Stored records
((
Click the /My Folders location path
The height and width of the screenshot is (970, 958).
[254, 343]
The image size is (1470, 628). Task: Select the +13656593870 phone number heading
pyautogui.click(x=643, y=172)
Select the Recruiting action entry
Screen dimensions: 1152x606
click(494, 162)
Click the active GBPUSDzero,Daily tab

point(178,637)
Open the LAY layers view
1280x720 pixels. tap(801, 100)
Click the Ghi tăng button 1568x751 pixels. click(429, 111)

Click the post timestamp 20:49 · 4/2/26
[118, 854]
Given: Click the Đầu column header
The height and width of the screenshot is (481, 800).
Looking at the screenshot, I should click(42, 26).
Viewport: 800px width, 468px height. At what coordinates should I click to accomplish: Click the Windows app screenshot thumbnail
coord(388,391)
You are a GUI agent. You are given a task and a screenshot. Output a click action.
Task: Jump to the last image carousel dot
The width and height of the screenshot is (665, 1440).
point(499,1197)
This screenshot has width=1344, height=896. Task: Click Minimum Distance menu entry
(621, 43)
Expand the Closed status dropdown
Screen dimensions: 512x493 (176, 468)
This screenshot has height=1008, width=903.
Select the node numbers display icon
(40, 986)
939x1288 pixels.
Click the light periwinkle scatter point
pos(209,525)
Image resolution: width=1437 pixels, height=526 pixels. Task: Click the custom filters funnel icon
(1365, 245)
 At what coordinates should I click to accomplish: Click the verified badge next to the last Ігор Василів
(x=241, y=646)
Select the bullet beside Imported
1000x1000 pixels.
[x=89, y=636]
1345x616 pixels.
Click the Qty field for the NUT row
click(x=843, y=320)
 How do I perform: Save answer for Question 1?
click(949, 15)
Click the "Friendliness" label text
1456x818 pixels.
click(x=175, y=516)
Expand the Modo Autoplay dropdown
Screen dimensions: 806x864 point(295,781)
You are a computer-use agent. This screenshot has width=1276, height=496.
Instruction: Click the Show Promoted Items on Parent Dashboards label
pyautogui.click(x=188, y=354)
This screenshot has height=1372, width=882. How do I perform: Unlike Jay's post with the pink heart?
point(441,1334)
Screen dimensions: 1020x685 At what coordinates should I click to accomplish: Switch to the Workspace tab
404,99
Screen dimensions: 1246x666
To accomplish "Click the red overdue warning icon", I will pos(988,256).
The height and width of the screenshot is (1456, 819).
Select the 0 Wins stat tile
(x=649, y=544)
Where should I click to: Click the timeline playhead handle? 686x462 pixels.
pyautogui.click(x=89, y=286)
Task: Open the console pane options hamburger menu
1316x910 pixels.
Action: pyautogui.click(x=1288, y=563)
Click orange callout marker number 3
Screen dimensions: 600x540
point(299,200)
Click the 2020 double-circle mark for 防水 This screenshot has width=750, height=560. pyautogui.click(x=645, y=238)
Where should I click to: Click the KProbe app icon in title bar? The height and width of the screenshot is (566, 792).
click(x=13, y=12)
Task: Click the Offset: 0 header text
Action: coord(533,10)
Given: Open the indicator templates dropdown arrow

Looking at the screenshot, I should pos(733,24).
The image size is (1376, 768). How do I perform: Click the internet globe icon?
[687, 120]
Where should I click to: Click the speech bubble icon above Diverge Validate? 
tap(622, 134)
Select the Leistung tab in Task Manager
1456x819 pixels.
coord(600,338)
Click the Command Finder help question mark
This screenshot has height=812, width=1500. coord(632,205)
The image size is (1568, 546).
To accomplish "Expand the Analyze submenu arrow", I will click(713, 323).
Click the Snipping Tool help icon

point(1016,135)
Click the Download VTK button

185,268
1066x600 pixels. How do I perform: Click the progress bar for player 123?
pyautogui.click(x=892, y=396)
))
[Action item] Please copy every line from the entries that includes the word "will".

[Problem solution]
To accomplish "Click the red overdue warning icon", I will pos(988,256).
To accomplish "Expand the Analyze submenu arrow", I will click(713, 323).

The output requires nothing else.